モンティーグルの手紙
出典: フリー百科事典『ウィキペディア(Wikipedia)』 (2022/06/12 17:17 UTC 版)
「火薬陰謀事件」の記事における「モンティーグルの手紙」の解説
ガーネットの友人で自宅によく神父を匿い、カトリック教徒の知人も多かったアン・ヴォークスなど、メンバーらの妻や友人などの親しい関係にある者の中には、彼らの行動を疑い出す者も現れ始めていた。また、メンバー内でも爆破の決行日に開会式に出席する予定のカトリック教徒の知人らの安否を心配する声が出てきた。パーシーは自分の主君であるノーサンバランド伯を心配し、若きアランデル伯の名前を挙げた。ケイツビーは、軽傷を負えば当日は出席できないのではないかと提案した。

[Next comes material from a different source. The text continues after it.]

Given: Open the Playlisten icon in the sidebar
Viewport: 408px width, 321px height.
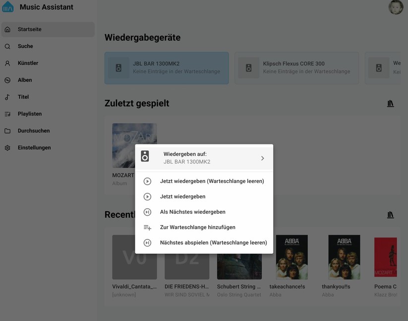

また、ヴォークス卿やモンタギュー(英語版)、トレシャムの義兄弟にあたるモンティーグル男爵やストートン卿といった各貴族の名前も挙がった。キーズは妻の雇い主であるモーダント卿を心配し、彼に警告を与えることを提案したが、ケイツビーはありえないとこれを嘲笑した。 10月26日土曜日、仲間内の打ち合わせでも名前が出たトレシャムの義兄にあたるモンティーグル男爵は、ホクストンの長らく使われていなかった家屋で食事を手配した。突然、召使いが現れ、道で見知らぬ人からモンティーグル卿への手紙を手渡されたと述べた。卿は、その手紙を皆の前で読み上げるように命じた。H・トレバー=ローパー(H Trevor-Roper)が「フランシス・トレシャムは事前に行ったこの策謀によって、陰謀を阻止するのと同時に、友人たちに警告を与えようとしたのである」と述べた手紙の内容は以下の通りである。 閣下、私はあなたの友人たちへの親愛から、あなたを守りたいと思っております。それゆえに、もしご自身のお命を大事に思っておられるのであれば、今回の議会出席を見送るための何らかの口実を設けるべきことを、私はご助言いたします。なぜなら、神と人は今回の邪悪な行為を罰することに同意しているからです。そして、この告知を少しも気にせず、自分のご領地に籠られ、安全に今後の出来事を予測できるようにしてください。まだ騒動が起きているようには見えませんが、私は今議会において彼らが酷い打撃(blow)を受けると思っています。しかし、彼らは自分たちを害する者を見ることはできないのです。この助言はあなたに役立ちこそすれ、害を与えるものではないので、非難されるいわれはありません。なぜなら、あなたがこの手紙を燃やした時点で、危険は去っているからです。私はあなたがこの助言を有効に活用するよう神が恵みを与えてくださることを願っています。神の聖なる保護があなたに委ねられんことを。 手紙の意味が分からないまま、モンティーグルはすぐにホワイトホールに向かい、国王秘書長官(英語版)ロバート・セシル(当時はソールズベリー伯)にこれを渡した。セシルは、国教忌避者に同情的だと思われていたウスター伯エドワード・サマセットと、カトリック教徒疑惑のあったノーサンプトン伯ヘンリー・ハワードにはこの事を伝えたが、ケンブリッジシャーでの狩猟に忙しく、数日は戻ってこないであろう国王には連絡をしなかった。一方、モンティーグルの使用人トマス・ワードは、ライト兄弟と家族ぐるみの付き合いがあり、ケイツビーに裏切りがあったことを伝えた。国王と一緒に狩りに行く予定であったケイツビーは、トレシャムを疑い、トマス・ウィンターと共に彼を詰問した。ケイツビーは「吊るしてやる」と脅したが、彼は密告の手紙は自分ではないと2人を説得し、翌日には手紙で計画を諦めるように促した。 セシルは手紙を受け取る前に策謀の臭いを嗅ぎ取っていたが、計画の全貌や誰が関与しているかは不明であった。このため、陰謀がどう展開していくか見定めるために、様子を見ることにしていた。